Well, it’s probably time—perhaps long past time–for me to stop. I love traditional cities and neighborhoods, both in general and the specific one in which I live. But I also carry around a mental image of the kind of city in which I would like to live, an image that also informs what I do in my office and what I teach to students. It’s the mental image of a city the inhabitants and guardians of which understand and respect the cycles of nature; that in its practical pedestrian qualities is scaled to the physiology of the human person; that is economically healthy; that is more rather than less just, and more rather than less inclusive; that promotes individual freedom, respect for others, the life of the mind, and the life of the spirit; that is beautiful…

I think of this city as something like the City of God; it may even be something like the city of New Urbanism.
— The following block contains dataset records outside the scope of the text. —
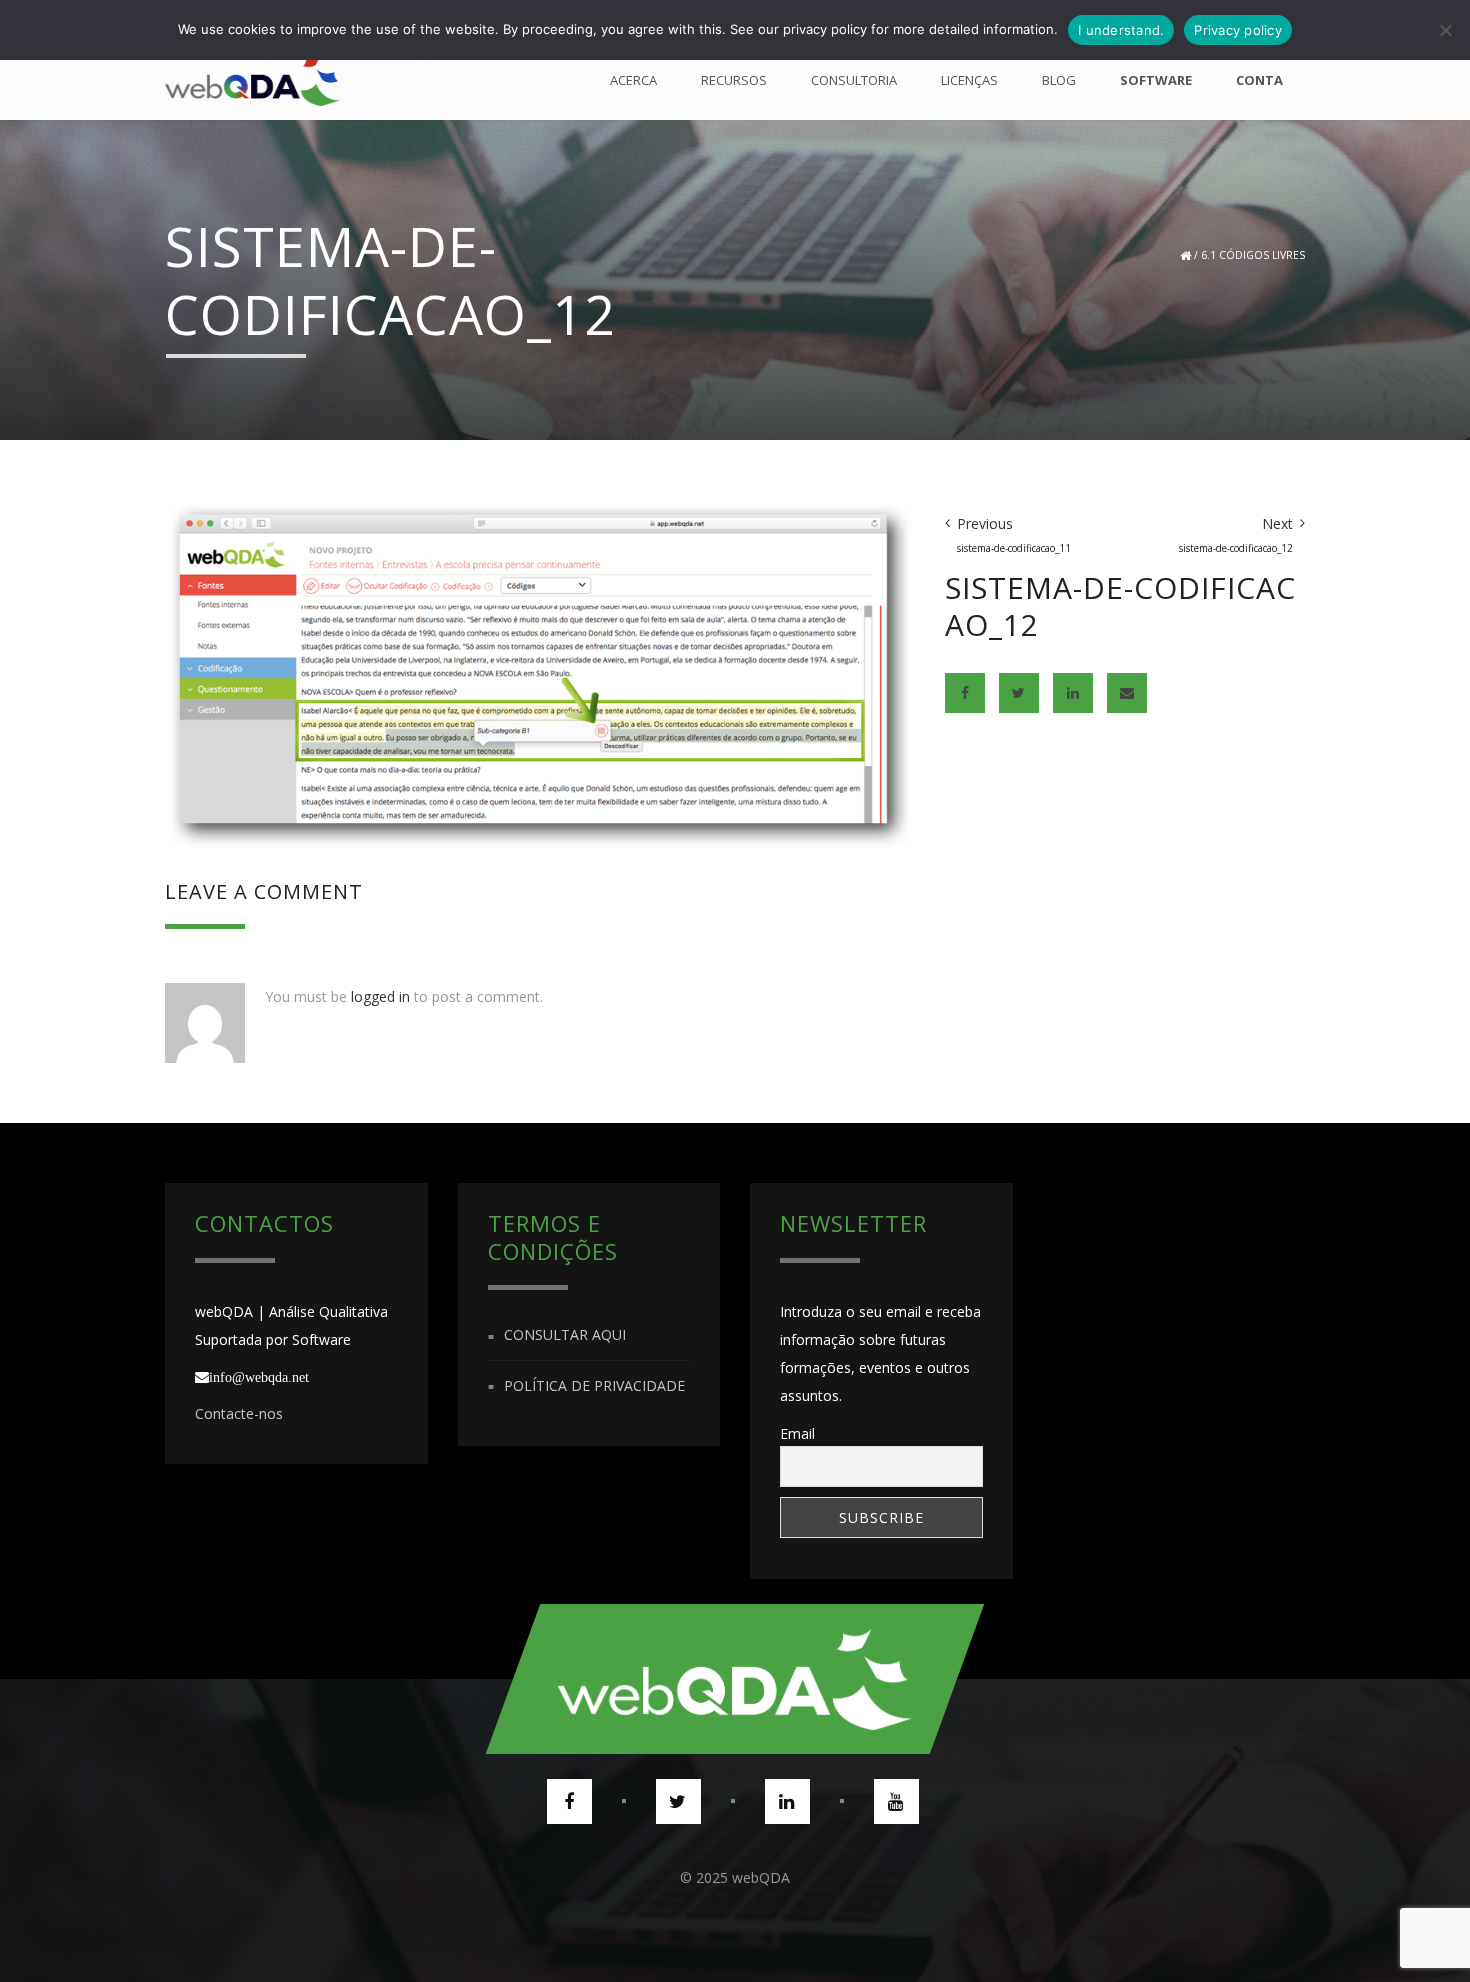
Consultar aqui (565, 1335)
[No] (1445, 30)
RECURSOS (734, 80)
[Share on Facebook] (965, 693)
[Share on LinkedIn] (1073, 693)
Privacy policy (1238, 30)
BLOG (1059, 80)
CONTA (1259, 80)
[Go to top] (735, 1679)
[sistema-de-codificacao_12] (540, 673)
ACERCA (633, 80)
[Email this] (1127, 693)
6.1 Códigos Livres (1253, 255)
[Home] (252, 80)
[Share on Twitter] (1019, 693)
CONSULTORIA (854, 80)
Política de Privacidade (594, 1385)
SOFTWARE (1156, 80)
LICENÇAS (969, 80)
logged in (380, 996)
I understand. (1121, 30)
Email (797, 1433)
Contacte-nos (239, 1413)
If it is the latter, and if this urban vision is shared by some of you in the audience, I would urge you to consider that we will neither achieve it nor comprehend it with the modernist language of causality and determinism. My sense is that, fundamentally, great cities have been made not to “determine behavior” or even to “create community.” We make all of our cities to achieve the good life, but our greatest cities are products of love. They are artifacts made in imitation not only of nature (as Aristotle would have it), but even more fundamentally in imitation of the divine—what Dante called “the Love that moves the sun and other stars.” In that imitative process we create a shared world, a common world that is—quite precisely–lovely.